By: Gail Hughbanks Woerner


            Rodeo developed slowly in the beginning, but as it gained momentum and began to have some consistency in the format, judging and prize money, the sport really shifted in to high gear and it was full steam ahead.  One of the most important parts of rodeo, other than the competitors, was the rodeo producer.  He could make or break a rodeo.  The ‘suitcase’ producers that used to promise big and deliver nothing, by leaving town before anyone discovered their absence, were soon recognized.  Word spread quickly about these shysters and it didn’t take long until they were drummed out of the sport.
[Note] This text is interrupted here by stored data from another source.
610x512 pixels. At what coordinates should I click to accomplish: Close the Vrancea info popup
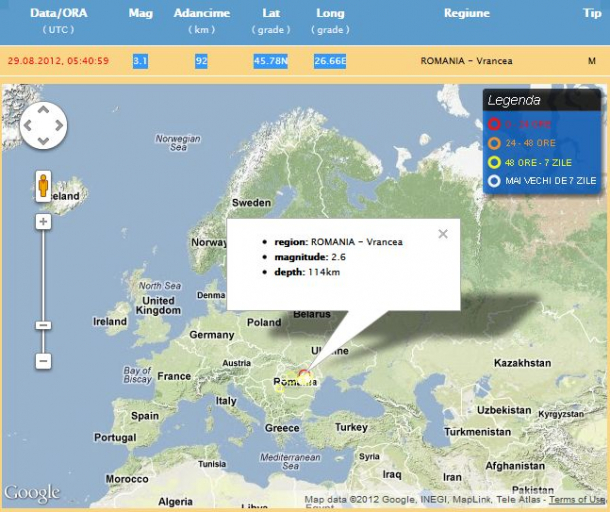pos(443,234)
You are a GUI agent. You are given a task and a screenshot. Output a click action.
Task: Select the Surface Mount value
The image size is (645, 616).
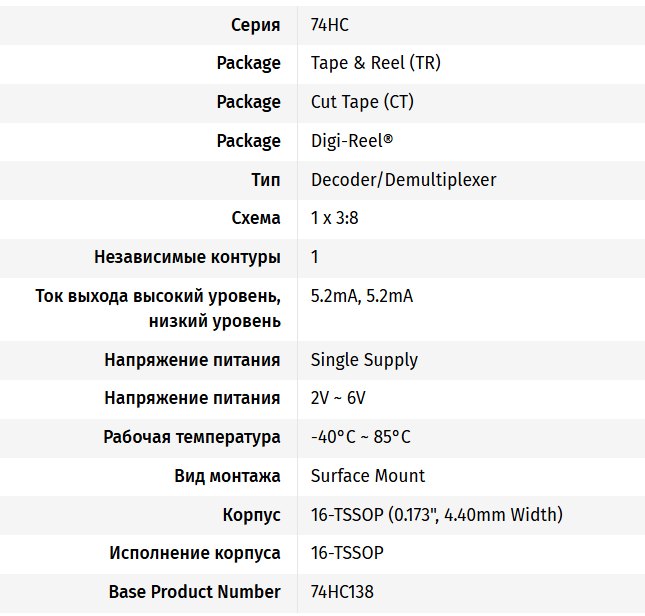(367, 476)
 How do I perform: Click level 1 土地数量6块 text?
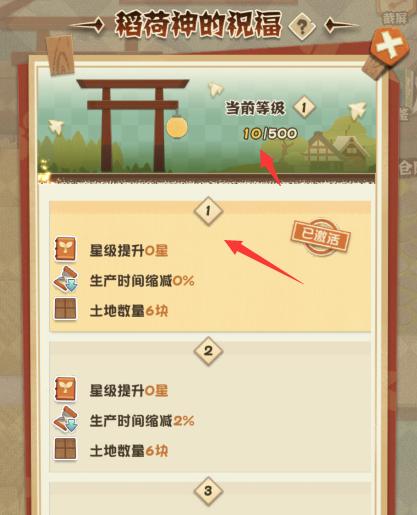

            Colonel W. T. Johnson, was the premier rodeo  producer and had some of the biggest rodeos in the country by the 1930.  These included Houston , San Antonio , Madison Square Garden , Boston Gardens , Chicago , St Louis , and many points in between.  All ready a successful and wealthy rancher and former banker, he had a flair for publicity and knew how to attract people who weren’t  rodeo fans to come see a rodeo performance.  He took a paint pony to the top of the Empire State Building with an elevator load of photographers.  He donated proceeds from the rodeo to the New York City Milk Fund for Children.  The one thing Colonel Johnson would not budge on, however, was the amount of money he paid in prize money.  No matter how hard the cowboys argued they weren’t being paid fairly when they ‘got in the money’ Johnson stubbornly would not consider uping the purses.  Because of Johnson’s stubborn decision the cowboys secretly formed the Cowboy’s Turtle Association, and at Boston Gardens, in 1936, when they finally made themselves known and refused to participate,  the manager of the event insisted that Colonel Johnson give everyone attending their money back and abide by the cowboys request for better purses.  Whether this event and the fact that he did have to comply to the cowboy’s wishes broke the Colonel’s spirit and enthusiasm for rodeo, or if he was truly ready to retire and do other things, we will never know.  This was his last rodeo and the following year he sold his World Championship Rodeo, lock, stock and barrel, to Everett Colborn, Bill Clemens, Twain Clemens, and Harry Knight.  The company consisted of 150 saddle horses, 150 bucking horses, 50 Brahma bulls, 100 head of bulldogging cattle, 90 calves, 50 wild cows, 110 saddles and various other equipment. 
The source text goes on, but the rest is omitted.